That recording is among the highlights of Encore, a superb new collection of previously unreleased music Siegel taped that year in the Bahamas and in New York, during Spence’s first visit to the US. Compared with the earlier version recorded by Charters, the guitar-driven Spence performance is spiked with emotional accents—grunts, cries, and quavers—that suggest the lasting impression the experience left upon the singer, enhancing his already singular style with highly charged feelings. Spence died in 1984 at the age of 73, and nothing in the decades since has diminished his sound, a peculiar amalgam of gospel, blues, and calypso where his gruff, avuncular singing toggled between plaintive cries and non-verbal croaks, moans, and unexpected, deeply rhythmic outbursts. His sense of time was all his own, and his idiosyncratic performances could deftly interpolate a phrase from another song, or play with rhythm only to lock back into the original feel at the drop of a hat.

In the Bahamas, Spence remains largely unknown. “The Bahamas has been identified with lots of more popular music traditions, including traditions that don’t come from the Bahamas, like calypso,” explains Siegel. “There’s a lot of music that’s intended for tourists. Joseph Spence is still pretty unknown in the Bahamas.” Spence performed for friends, family, and colleagues, wiling away the hours, and until he was brought to the US by the Friends of Old Time Music in 1965—on a trip partly organized by American folk icon Pete Seeger—he had probably never given a formal concert like the ones he gave on that trip in Boston, New York, and Philadelphia. Siegel was a fledgling member of the organization, frequently recording its concert productions, many of which appeared on a 3-CD set released in 2006 that he produced with music by the likes of Dock Boggs, Bill Monroe, and Mississippi John Hurt. He was charged with hosting Spence on the New York visit, and he took his guest to the top of the Empire State Building. “Spence was a seeker of new perspectives,” says Siegel. “That comes through very much in his music. From the observatory at the top of the Empire State Building he had a view of the world he had never seen before. And he was wondrously enamored of it.” Following that visit, they headed to the 31st St. apartment where Siegel was living with his parents.
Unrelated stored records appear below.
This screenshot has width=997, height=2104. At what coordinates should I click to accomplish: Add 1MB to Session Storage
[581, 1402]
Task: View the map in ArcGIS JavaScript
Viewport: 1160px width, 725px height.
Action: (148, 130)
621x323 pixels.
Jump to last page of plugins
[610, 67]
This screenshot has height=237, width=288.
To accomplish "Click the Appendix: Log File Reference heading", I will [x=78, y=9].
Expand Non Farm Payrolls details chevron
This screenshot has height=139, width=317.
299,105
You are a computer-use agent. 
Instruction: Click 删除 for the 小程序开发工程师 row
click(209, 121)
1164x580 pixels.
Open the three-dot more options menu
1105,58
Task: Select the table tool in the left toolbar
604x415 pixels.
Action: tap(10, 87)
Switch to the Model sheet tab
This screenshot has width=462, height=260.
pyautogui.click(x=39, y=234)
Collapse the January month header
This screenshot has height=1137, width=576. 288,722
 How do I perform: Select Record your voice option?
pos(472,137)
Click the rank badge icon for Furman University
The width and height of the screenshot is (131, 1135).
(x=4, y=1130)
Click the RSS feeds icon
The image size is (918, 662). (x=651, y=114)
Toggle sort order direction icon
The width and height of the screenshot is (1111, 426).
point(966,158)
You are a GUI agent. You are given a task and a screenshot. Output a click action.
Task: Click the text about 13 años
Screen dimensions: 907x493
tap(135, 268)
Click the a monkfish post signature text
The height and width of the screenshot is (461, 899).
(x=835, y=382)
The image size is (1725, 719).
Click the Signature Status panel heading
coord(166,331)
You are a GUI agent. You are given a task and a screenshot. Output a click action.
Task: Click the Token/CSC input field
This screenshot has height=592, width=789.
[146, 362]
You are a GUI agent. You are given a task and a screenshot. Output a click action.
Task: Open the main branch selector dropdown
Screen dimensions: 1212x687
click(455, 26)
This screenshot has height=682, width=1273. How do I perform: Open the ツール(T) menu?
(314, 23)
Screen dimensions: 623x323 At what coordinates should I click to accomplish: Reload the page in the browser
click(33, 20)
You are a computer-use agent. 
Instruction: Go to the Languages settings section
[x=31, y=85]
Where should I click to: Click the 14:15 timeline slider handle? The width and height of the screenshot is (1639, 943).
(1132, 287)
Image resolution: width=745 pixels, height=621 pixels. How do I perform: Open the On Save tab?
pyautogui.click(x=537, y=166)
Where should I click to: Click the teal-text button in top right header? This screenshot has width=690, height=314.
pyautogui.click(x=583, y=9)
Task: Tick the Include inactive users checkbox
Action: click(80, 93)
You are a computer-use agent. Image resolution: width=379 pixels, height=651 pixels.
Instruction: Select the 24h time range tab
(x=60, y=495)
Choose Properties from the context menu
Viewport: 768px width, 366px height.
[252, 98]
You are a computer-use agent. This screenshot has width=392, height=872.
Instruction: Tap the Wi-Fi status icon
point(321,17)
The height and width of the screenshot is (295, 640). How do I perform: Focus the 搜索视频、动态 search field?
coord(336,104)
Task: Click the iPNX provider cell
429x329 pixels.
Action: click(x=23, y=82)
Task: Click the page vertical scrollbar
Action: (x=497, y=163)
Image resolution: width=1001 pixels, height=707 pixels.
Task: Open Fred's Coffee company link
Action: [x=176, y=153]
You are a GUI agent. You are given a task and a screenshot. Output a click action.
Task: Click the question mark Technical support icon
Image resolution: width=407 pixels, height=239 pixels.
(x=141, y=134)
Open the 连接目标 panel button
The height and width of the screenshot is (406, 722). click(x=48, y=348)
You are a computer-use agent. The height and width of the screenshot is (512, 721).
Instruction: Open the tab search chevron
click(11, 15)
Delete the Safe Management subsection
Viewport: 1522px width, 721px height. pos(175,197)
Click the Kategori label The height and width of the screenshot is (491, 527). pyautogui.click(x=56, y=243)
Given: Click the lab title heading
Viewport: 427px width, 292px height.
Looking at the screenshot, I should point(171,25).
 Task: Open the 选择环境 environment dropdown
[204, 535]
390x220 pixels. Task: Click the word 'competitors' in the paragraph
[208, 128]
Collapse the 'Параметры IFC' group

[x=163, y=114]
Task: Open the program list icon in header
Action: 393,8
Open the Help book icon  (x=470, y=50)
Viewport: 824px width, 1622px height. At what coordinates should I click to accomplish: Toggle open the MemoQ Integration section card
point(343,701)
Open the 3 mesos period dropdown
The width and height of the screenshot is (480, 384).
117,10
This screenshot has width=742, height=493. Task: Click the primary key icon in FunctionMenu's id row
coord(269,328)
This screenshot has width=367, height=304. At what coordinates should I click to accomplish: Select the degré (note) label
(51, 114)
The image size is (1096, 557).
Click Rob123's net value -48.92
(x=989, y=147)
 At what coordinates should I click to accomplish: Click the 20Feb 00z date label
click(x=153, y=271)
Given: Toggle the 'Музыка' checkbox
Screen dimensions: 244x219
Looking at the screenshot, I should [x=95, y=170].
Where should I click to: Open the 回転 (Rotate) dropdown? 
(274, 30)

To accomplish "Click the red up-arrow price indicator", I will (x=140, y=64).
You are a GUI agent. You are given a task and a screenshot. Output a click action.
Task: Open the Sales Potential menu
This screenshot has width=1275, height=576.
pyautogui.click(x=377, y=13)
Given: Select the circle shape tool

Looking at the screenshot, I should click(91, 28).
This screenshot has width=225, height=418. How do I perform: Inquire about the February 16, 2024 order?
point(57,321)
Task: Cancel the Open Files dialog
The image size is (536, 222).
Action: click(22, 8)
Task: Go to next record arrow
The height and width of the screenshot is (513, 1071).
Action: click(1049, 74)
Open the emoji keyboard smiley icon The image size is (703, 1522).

A spontaneous recording session took place, and six of the tracks on the new album were taped at that time.

Merch for this release:
Vinyl LP, Compact Disc (CD)

The experience in New York solidified Siegel’s desire to produce recordings of traditional music. “I was so impressed by the work of people like Ralph Rinzler, John Cohen, Mike Seeger, and Art Rosenbaum,” says Siegel. “I knew these guys. And they were all great musicians. And it was obvious that a part of their musical life was recording the people they had learned from and letting other people hear them. I just accepted that as what it meant to be in New York City playing traditional music. You would want people to hear the people you learn from. So I totally wanted to do that kind of recording.” Siegel was a member of a young folk ensemble called the Even Dozen Jug Band—whose fellow members included John Sebastian, Maria Muldaur, David Grisman, and Stefan Grossman, among others—and he befriended Elektra Records founder Jac Holzman during an audition, which led to a job at the label. Working with the great classical music producer Tracey Sterne, he helped to re-image the fledgling international branch of the subsidiary Nonesuch Records into Nonesuch Explorer Series, which became a crucial player in the elevation of global music into something outside of academia, particularly its groundbreaking recordings of Indian classical music and Indonesian gamelan. “It wasn’t academic,” Siegel says. “And it wasn’t presented as tourism, either.”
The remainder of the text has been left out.